"Instead of evolving to produce poison, some distantly related fungi became toxic through a process called horizontal gene transfer, scientists say."
"Three mushrooms known as the destroying angel, the deadly dapperling and the funeral bell all have something in common: the fabulously lethal toxin alpha-Amanitin. If you eat one of these mushrooms, symptoms may not appear for several hours. But soon enough, the toxin begins wreaking havoc on your body’s ability to transcribe genes. By the fourth day or so after consumption, your liver and kidneys begin to fail. After about a week, you may well die.
This uncanny deadliness has a mystery at its core: These mushrooms are from three separate genuses, or groups of fungal species, that are not closely related. How did they come to make the exact same toxin?
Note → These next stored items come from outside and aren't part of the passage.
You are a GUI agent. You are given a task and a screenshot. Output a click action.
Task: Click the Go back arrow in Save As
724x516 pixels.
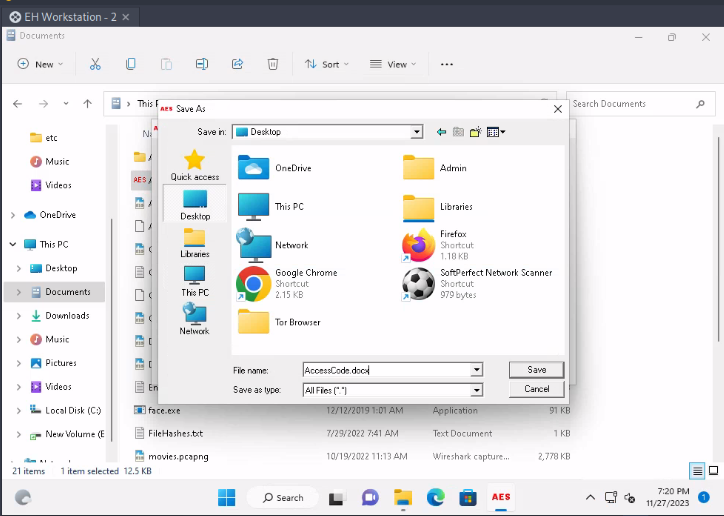(x=441, y=132)
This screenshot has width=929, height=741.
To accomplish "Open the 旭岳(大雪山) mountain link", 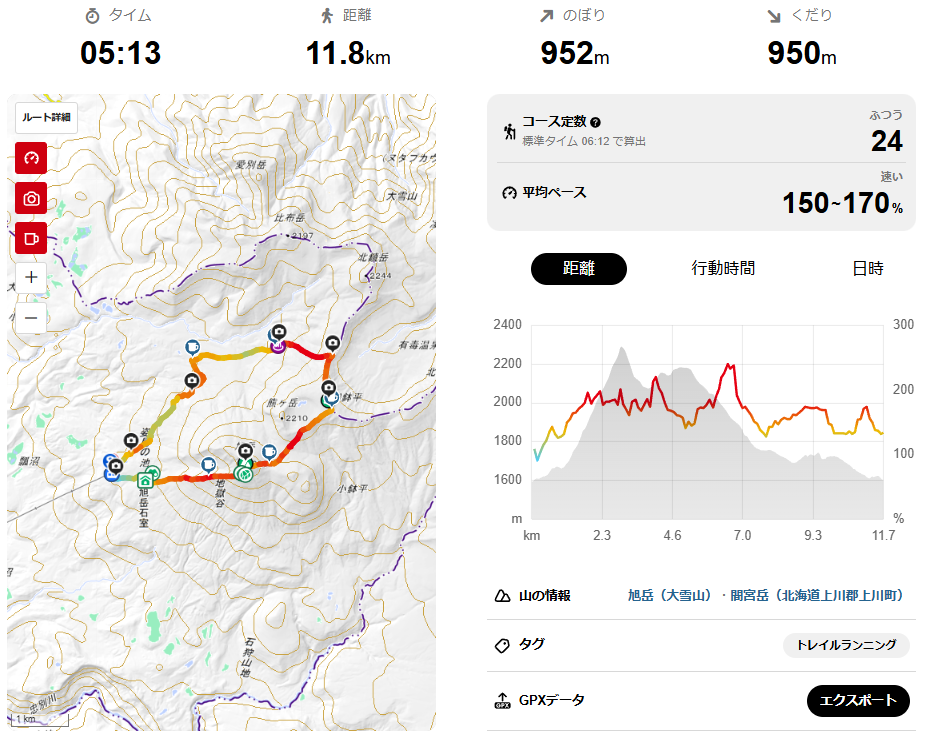I will 669,595.
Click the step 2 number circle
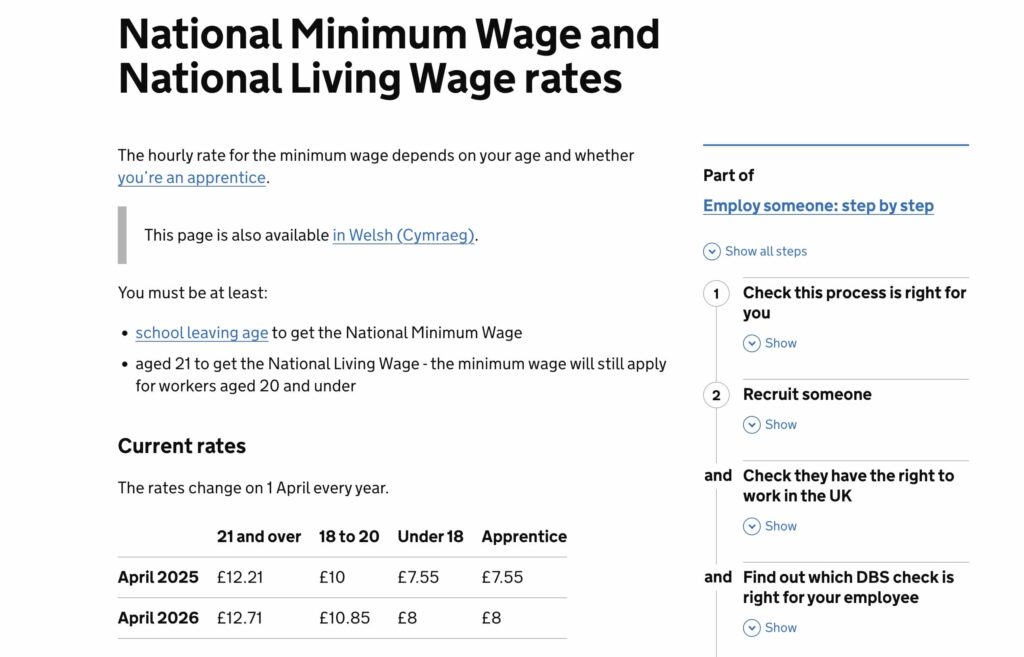Viewport: 1024px width, 657px height. pos(716,395)
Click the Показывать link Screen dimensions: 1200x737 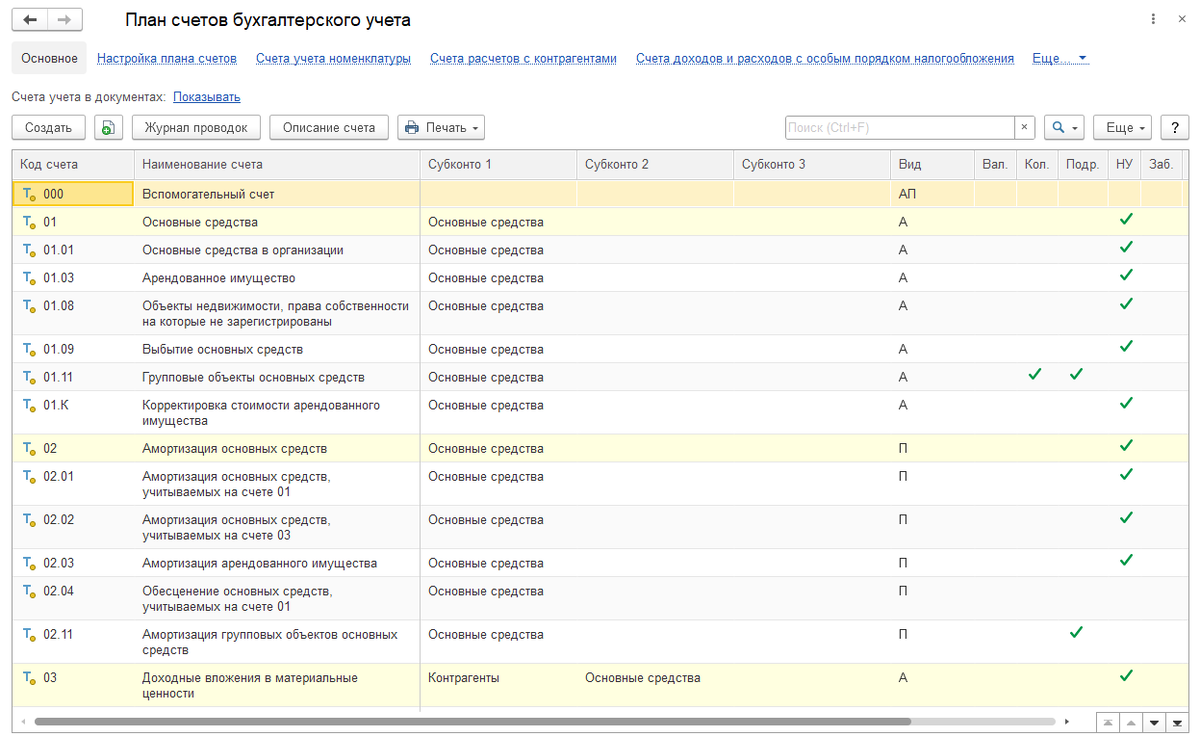point(207,97)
In a paper published in the Proceedings of the National Academy of Sciences on Monday, scientists who have sequenced genomes of 15 species of mushrooms from these three groups make an intriguing claim: The genes to make alpha-Amanitin, rather than being inherited from a shared ancestor of these groups, were transferred to them directly from an unknown, probably extinct mushroom.
This kind of gene transfer, called horizontal gene transfer, is common among bacteria, said Hong Luo, a researcher at the Kunming Institute of Botany in China and an author of the new paper. Little snippets of DNA are passed from one microbe to another, then passed on to their offspring."
Veronique Greenwood reports for the New York Times May 9, 2022.